§ **Given data**:

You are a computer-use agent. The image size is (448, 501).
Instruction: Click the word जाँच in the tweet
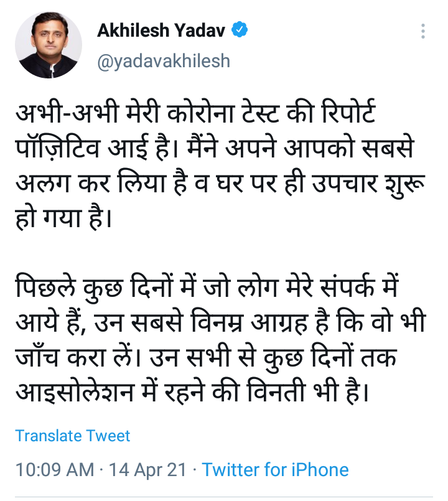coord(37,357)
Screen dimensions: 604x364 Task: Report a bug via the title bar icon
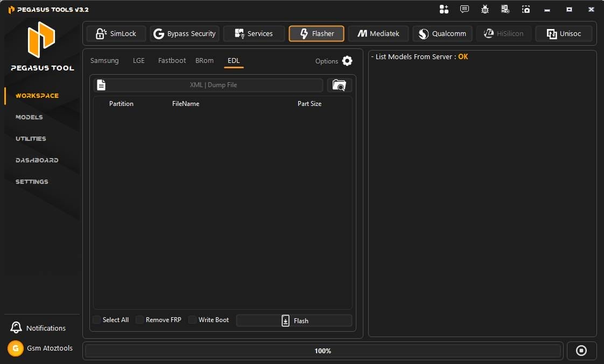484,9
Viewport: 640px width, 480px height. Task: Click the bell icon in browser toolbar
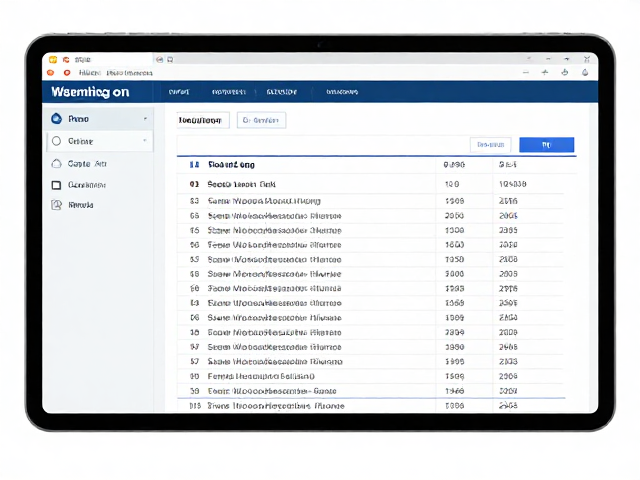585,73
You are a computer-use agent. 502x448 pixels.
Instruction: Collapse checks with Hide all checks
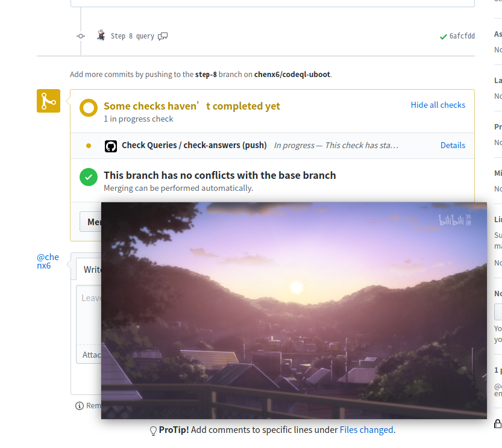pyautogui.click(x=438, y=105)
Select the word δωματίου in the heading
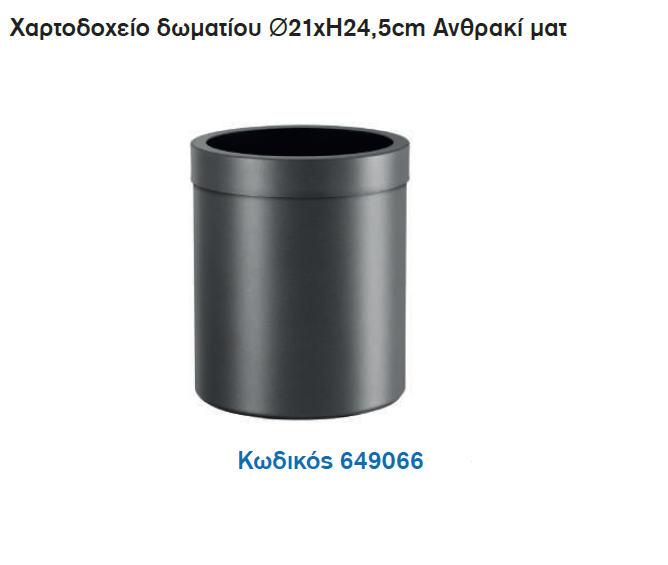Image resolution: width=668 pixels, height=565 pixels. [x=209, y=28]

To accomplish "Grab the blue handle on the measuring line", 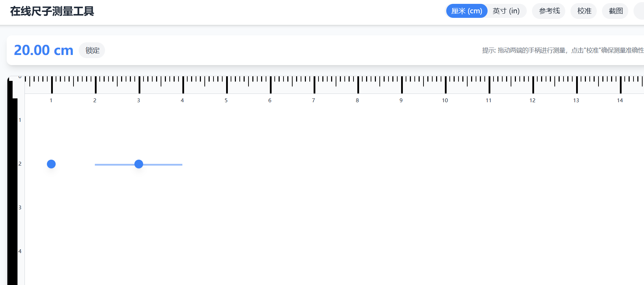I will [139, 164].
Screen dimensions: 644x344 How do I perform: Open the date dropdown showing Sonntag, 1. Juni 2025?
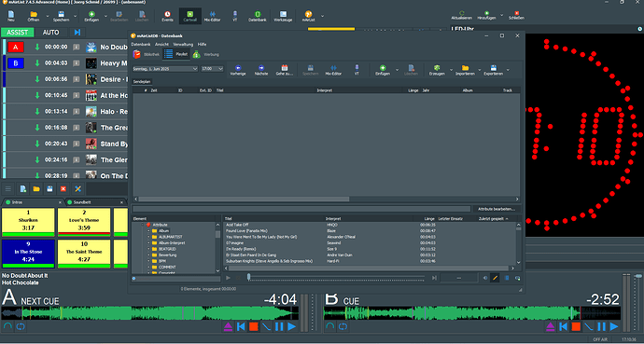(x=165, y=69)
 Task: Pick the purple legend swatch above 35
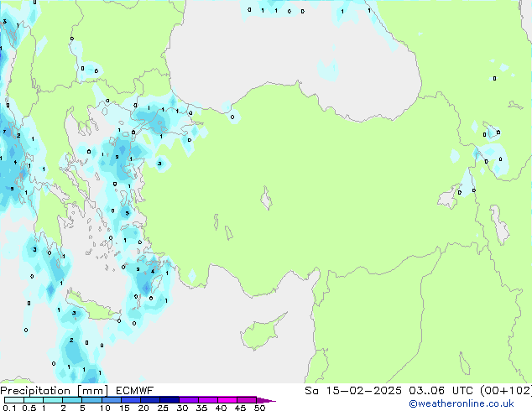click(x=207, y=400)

§ **Problem requirements**: Could you copy every line from the records that has "computer" in it?

§ **Result below**:
You are a computer-use agent. The image size is (448, 501).
You are a computer-use agent. 502x448 pixels.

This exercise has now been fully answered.